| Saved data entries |

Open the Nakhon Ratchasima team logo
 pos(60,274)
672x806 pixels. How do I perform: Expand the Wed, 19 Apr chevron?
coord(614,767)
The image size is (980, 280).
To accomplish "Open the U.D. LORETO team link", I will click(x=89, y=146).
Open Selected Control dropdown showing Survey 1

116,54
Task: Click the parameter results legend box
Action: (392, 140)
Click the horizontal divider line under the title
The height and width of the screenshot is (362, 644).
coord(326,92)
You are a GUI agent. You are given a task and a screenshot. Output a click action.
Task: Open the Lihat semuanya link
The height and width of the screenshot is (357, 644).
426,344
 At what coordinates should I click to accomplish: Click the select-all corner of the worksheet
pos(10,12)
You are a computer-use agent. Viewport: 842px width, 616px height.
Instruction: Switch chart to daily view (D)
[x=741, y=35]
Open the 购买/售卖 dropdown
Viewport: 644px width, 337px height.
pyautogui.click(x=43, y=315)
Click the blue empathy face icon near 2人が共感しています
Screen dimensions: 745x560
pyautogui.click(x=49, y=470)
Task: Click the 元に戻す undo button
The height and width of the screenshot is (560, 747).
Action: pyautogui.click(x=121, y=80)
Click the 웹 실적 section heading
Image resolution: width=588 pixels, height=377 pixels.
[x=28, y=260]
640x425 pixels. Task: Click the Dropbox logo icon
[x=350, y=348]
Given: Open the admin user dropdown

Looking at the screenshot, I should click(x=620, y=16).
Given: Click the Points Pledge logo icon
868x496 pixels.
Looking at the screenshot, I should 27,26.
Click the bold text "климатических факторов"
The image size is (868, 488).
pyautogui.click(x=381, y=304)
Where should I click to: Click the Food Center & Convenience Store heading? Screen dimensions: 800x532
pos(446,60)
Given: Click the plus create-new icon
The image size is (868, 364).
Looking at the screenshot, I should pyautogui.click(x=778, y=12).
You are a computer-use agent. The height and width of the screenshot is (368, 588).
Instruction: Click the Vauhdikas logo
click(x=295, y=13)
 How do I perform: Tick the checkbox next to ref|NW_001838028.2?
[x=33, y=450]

| THE TASK |
Once you find the line containing "How do I perform: Tick", copy it and every line after it through the end of the records, exactly as they stand.

| REPLY TO THE EXERCISE |
 How do I perform: Tick the checkbox next to ref|NW_001838028.2?
[x=33, y=450]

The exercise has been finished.